Вопрос Теодора Адорно: «Возможна ли поэзия после Освенцима?» — это крутой риторический выпад, который раз за разом сам себя снимает и снова воскресает. Потому что это очень простая мысль, которая в разных формах приходит ко всякому человеку. Ведь и освенцим никуда не делся (только перевернулся), и формальное бессилие поэзии перед ним всё так же очевидно.
Пауль Целан и Петре Соломон в Бухаресте в 1947 году
Тут совпадают два простых рефлекса: во-первых, рефлекс хорошего человека, который не понимает, как можно писать какие-то там стишки, когда вот тут вот — смотрите — людей мучают пытают режут расстреливают распинают травят бомбят расщепляют, а во-вторых, рефлекс вины поэта, который искренне считает «духовную позицию делом своей жизни», но «ближним хочется чего-то поощутимей» (это я цитирую Останина). Ну и, собственно, непонятно, так ли уж духовна позиция невидения неслышания неговорения о зле. Не хочется никому подлость совершать, а приходится, потому что социальная инерция толкает в какую-то позу, к какому-то ответу (а правильного нет). Реакцию ведь надо поставить какую-то.
Но если виноватиться и реагировать, виноватиться и реагировать, виноватиться и реагировать, тогда потеряются две важные установки.

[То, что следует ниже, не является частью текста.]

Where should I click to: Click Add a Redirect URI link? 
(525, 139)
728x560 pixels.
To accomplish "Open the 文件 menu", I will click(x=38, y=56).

Первая: поэзия — это вообще единственная форма речи, которая может поставить вопрос об освенциме, потому что любая другая форма, претендующая на это, — это десакрализированная этика, которая жизни людей, зверей и улиц переводит в цифры, типа давайте сопоставим даты явки числа погибших и квадратные метры поражения и решим, кто прав и куда ползёт змея. Это всё чушь и пропаганда, это так не работает. Есть уровень конкретных физических действий, которые нужно делать, если есть возможность. Поэзия же — это взгляд, это рамка, внутри которой зло разоблачает себя как безобразное, то есть работает эстетический критерий, фундированный универсальной истиной.
Вторая: поэзия спасает в эпицентре ужаса и в случае выхода из него, потому что она ещё и вектор. Поэзия торит дорогу, так как бежит вовне. Примеров спасения много. Есть в мире вещи и события, которые конвертируются только в стихи и в смерть. А так, конечно, борьба руками или риторика ртом — это куда более юсфул, чем молитва или поэма. Но это разные модусы работы с реальностью, и первое без второго превращается в мёртвый груз, в механическую агонию.
В бесконечных попытках разобраться то с эллинами, то с иудеями, легко забыть о главном — о том, как прервать (не приняв) эстафету освенцима.